Gus Dur dikenal luas sebagai tokoh penting dalam mengawal perjalanan demokrasi di Indonesia. Namanya sudah melambung sejak tahun 1970-an. Tulisan-tulisannya sudah menjadi perbincangan para intelektual Indonesia dan dunia, tapi sosoknya ternyata sangat sederhana. Kisah-kisah kesederhanaan Gus Dur disaksikan banyak tokoh, salah satunya Prof Dr KH Nasihin Hasan yang hadir dalam testimoni di Pesantren Tebuireng Jombang, 21 Desember 2019.
“Gus Dur itu penah menjadi penasehat informal LP3S (Lembaga Penelitian Pendidikan Penerangan dan Ekonomi Sosial) Jakarta. Gus Dur itu sering datang, bahkan sampai 3-4 hari itu naik bus ke kantor LP3S. Sehingga saya ditegur oleh teman-teman “masak Gus Dur dibiarkan seperti itu?”,” kisah Kiai Nasihin dalam haul Gus Dur ke-10 di Jombang.
Dalam kisah Kiai Nasihin, kadang Gus Dur bersama almarhum Johan Efendi gandulan bus (bediri dan pegangan pada pegangan gantung bus). Sementara Kiai Nasihin saat itu sebagai anggota LP3S sudah pulang pergi dijemput pakai mobil.
“Saya mengelus dada. Masyaallah. Tapi dengan segala ketenangan dan kemuliaannya, itu dijalani Gus Dur,” lanjutnya.
Pada suatu hari, Kiai Nasihin ditanya oleh Gus Dur.
“Hu, sudah makan Hu?”
Gus Dur biasa memanggil Kiai Nasihin dengan nama Hu. Nama keakraban sesama teman perjuangan.
“Belum,” jawab Kiai Nasihin.
“Ayok makan di depan sana, di warung dekat sawah. Tapi Hu, sampeyan yang bayar ya!”
“Siap.”
Akhirnya Gus Dur dan Kiai Nasihin menuju warung itu.
“Saya minta maaf, tadi uang saya kecopetan Hu,” kata Gus Dur.
“Gus Dur memang tidak punya dompet, sebab setahu saya selama ini kalau Gus Dur naruh uang ya biasanya di saku saja. Masyaallah, begitu sederhananya,” kata Kiai Nasihin.

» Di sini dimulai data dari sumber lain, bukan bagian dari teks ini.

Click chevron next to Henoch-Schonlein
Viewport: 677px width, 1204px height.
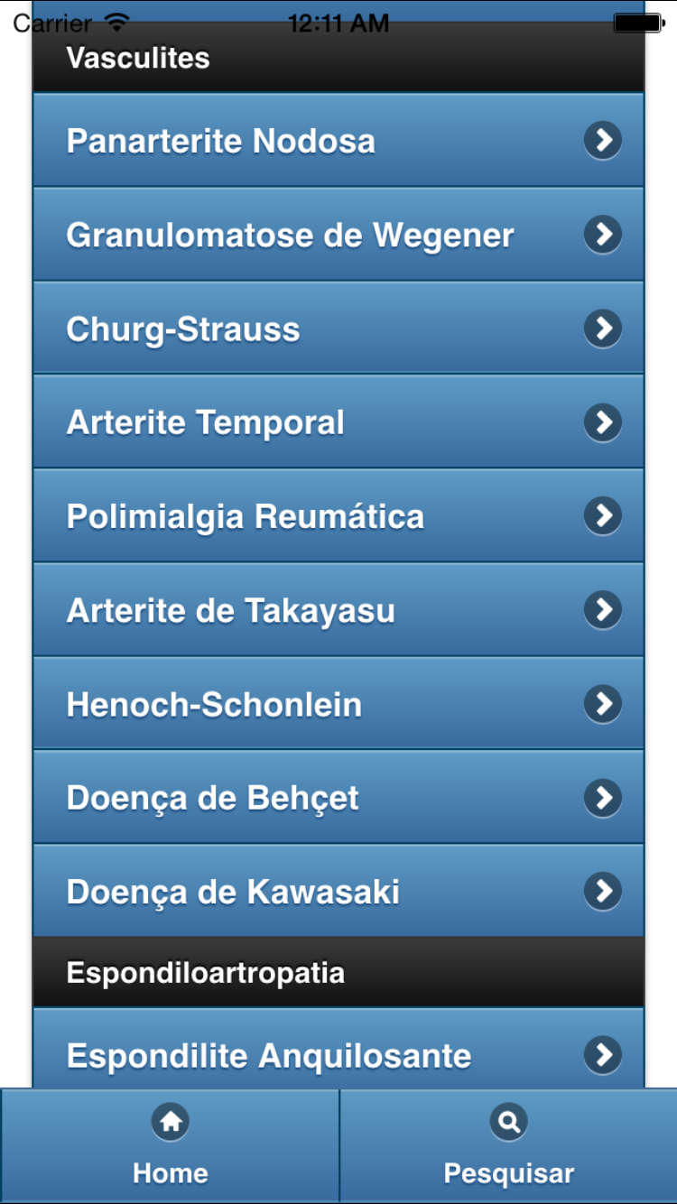pos(603,704)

Pada kisah lain, saat waktu itu Gus Dur rajin nulis di Tempo. Kiai Nasihin membelikan mesin tik yang bagus, tapi tidak mau.
“Tetap saya belikan, saya siapkan di meja dan saya kasih kertas, terapi saya di tegur “Ho, Mbok ya mikir dikit.”
“Kenapa?”
“Saya pakai kertas bekas saja, kertas yang sudah sampean pakai baliknya masih kosong bawa sini tak pakai, karena perilaku kantor-kantor seperti inilah hutan itu habis.”

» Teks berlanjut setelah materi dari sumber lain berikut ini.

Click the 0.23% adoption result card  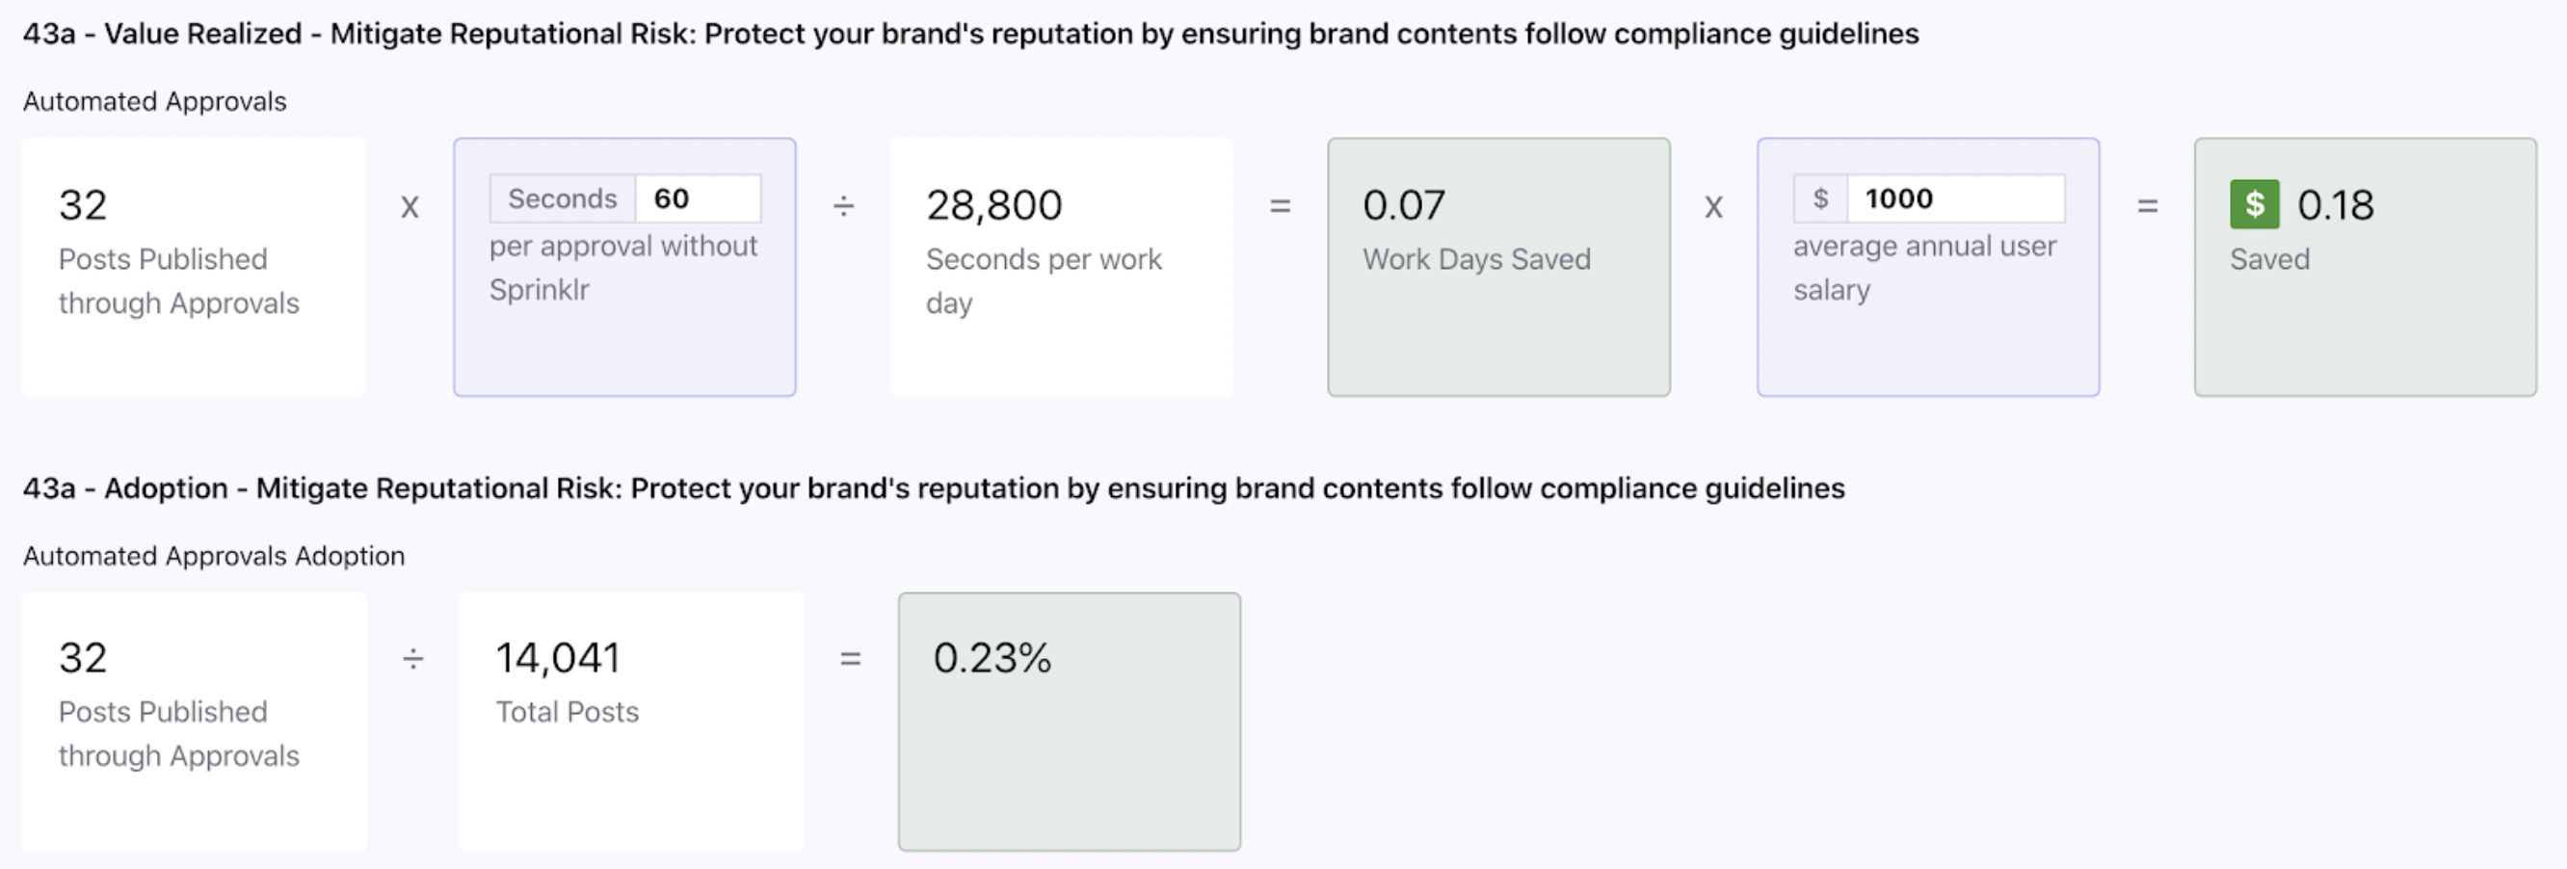(1069, 722)
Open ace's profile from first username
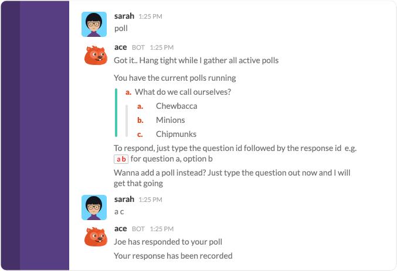397x271 pixels. [121, 47]
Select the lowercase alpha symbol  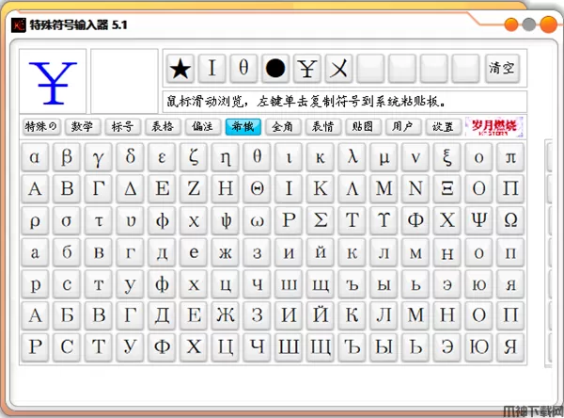(35, 156)
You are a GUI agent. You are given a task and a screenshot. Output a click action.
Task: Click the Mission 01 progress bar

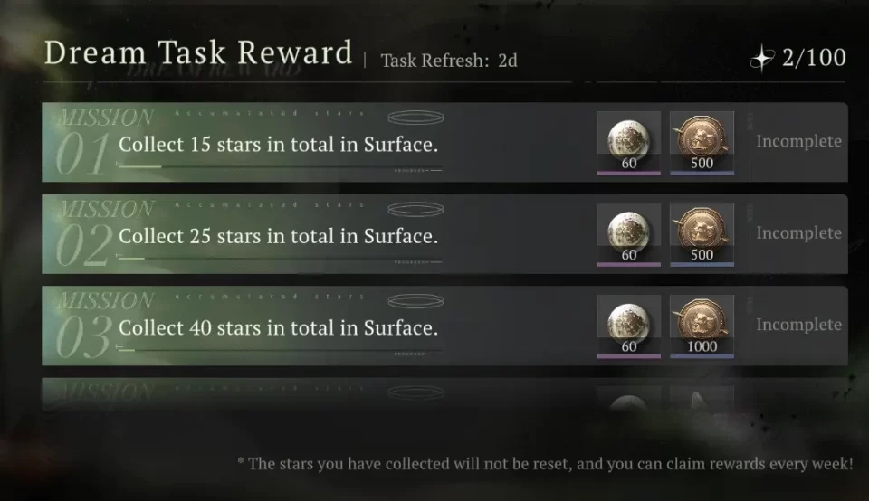(272, 167)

“Saat itu saya sadar betul. Ya Allah ini bukan main. Pada tahun 1980-an orang bicara soal lingkungan, soal hutan itu belum ada. Tapi Gus Dur sudah bicara sekaligus mempraktikkannya. Seperti itulah soal kesederhanaan,” tegas Kiai Nasihin. (Amru/Bangkitmedia.com)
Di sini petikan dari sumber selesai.